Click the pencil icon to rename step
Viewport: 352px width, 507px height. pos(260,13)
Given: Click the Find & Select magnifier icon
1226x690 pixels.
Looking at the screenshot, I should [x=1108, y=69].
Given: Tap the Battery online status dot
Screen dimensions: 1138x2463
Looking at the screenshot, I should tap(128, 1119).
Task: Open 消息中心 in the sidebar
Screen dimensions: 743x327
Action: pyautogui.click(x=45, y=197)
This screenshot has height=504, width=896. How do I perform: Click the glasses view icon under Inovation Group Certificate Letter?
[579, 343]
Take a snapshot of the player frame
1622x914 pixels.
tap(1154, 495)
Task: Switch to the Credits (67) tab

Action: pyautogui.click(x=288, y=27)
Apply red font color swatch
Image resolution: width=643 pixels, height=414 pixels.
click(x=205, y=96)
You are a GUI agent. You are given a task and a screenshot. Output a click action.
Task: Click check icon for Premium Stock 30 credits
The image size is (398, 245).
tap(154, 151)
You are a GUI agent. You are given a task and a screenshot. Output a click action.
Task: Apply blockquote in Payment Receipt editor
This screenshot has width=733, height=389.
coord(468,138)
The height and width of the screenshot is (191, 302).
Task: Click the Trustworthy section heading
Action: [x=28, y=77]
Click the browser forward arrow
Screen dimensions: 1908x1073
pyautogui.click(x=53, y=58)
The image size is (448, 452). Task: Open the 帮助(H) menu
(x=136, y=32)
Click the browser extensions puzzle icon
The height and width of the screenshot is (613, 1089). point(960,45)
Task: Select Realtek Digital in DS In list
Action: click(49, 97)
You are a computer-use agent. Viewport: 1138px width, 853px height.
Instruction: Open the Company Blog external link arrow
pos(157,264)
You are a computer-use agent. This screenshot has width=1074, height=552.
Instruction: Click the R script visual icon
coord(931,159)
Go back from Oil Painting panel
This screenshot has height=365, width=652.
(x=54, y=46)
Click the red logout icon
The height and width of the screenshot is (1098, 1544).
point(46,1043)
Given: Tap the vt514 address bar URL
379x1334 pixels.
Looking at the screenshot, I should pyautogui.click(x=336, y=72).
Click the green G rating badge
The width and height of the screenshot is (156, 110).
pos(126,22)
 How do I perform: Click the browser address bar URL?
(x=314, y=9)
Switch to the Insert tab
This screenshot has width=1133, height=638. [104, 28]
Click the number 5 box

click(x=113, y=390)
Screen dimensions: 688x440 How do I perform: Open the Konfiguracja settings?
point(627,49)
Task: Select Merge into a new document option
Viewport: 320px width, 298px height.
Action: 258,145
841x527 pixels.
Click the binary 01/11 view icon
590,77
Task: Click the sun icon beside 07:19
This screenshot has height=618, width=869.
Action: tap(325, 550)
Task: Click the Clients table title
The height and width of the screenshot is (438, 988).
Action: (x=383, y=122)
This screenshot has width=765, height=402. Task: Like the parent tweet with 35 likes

◇ ◇ ◇

**Exercise brief**
Please copy the material above exactly, line for line, without changing anything.

**Exercise result**
Click the pencil icon to rename step
Viewport: 352px width, 507px height. pos(260,13)
Given: Click the Find & Select magnifier icon
1226x690 pixels.
Looking at the screenshot, I should [x=1108, y=69].
Given: Tap the Battery online status dot
Screen dimensions: 1138x2463
Looking at the screenshot, I should tap(128, 1119).
Task: Open 消息中心 in the sidebar
Screen dimensions: 743x327
Action: pyautogui.click(x=45, y=197)
This screenshot has height=504, width=896. How do I perform: Click the glasses view icon under Inovation Group Certificate Letter?
[579, 343]
Take a snapshot of the player frame
1622x914 pixels.
tap(1154, 495)
Task: Switch to the Credits (67) tab

Action: pyautogui.click(x=288, y=27)
Apply red font color swatch
Image resolution: width=643 pixels, height=414 pixels.
click(x=205, y=96)
You are a GUI agent. You are given a task and a screenshot. Output a click action.
Task: Click check icon for Premium Stock 30 credits
The image size is (398, 245).
tap(154, 151)
You are a GUI agent. You are given a task and a screenshot. Output a click action.
Task: Apply blockquote in Payment Receipt editor
This screenshot has width=733, height=389.
coord(468,138)
The height and width of the screenshot is (191, 302).
Task: Click the Trustworthy section heading
Action: [x=28, y=77]
Click the browser forward arrow
Screen dimensions: 1908x1073
pyautogui.click(x=53, y=58)
The image size is (448, 452). Task: Open the 帮助(H) menu
(x=136, y=32)
Click the browser extensions puzzle icon
The height and width of the screenshot is (613, 1089). point(960,45)
Task: Select Realtek Digital in DS In list
Action: click(49, 97)
You are a computer-use agent. Viewport: 1138px width, 853px height.
Instruction: Open the Company Blog external link arrow
pos(157,264)
You are a computer-use agent. This screenshot has width=1074, height=552.
Instruction: Click the R script visual icon
coord(931,159)
Go back from Oil Painting panel
This screenshot has height=365, width=652.
(x=54, y=46)
Click the red logout icon
The height and width of the screenshot is (1098, 1544).
point(46,1043)
Given: Tap the vt514 address bar URL
379x1334 pixels.
Looking at the screenshot, I should pyautogui.click(x=336, y=72).
Click the green G rating badge
The width and height of the screenshot is (156, 110).
pos(126,22)
 How do I perform: Click the browser address bar URL?
(x=314, y=9)
Switch to the Insert tab
This screenshot has width=1133, height=638. [104, 28]
Click the number 5 box

click(x=113, y=390)
Screen dimensions: 688x440 How do I perform: Open the Konfiguracja settings?
point(627,49)
Task: Select Merge into a new document option
Viewport: 320px width, 298px height.
Action: 258,145
841x527 pixels.
Click the binary 01/11 view icon
590,77
Task: Click the sun icon beside 07:19
This screenshot has height=618, width=869.
Action: tap(325, 550)
Task: Click the Clients table title
The height and width of the screenshot is (438, 988).
Action: (x=383, y=122)
This screenshot has width=765, height=402. Task: Like the parent tweet with 35 likes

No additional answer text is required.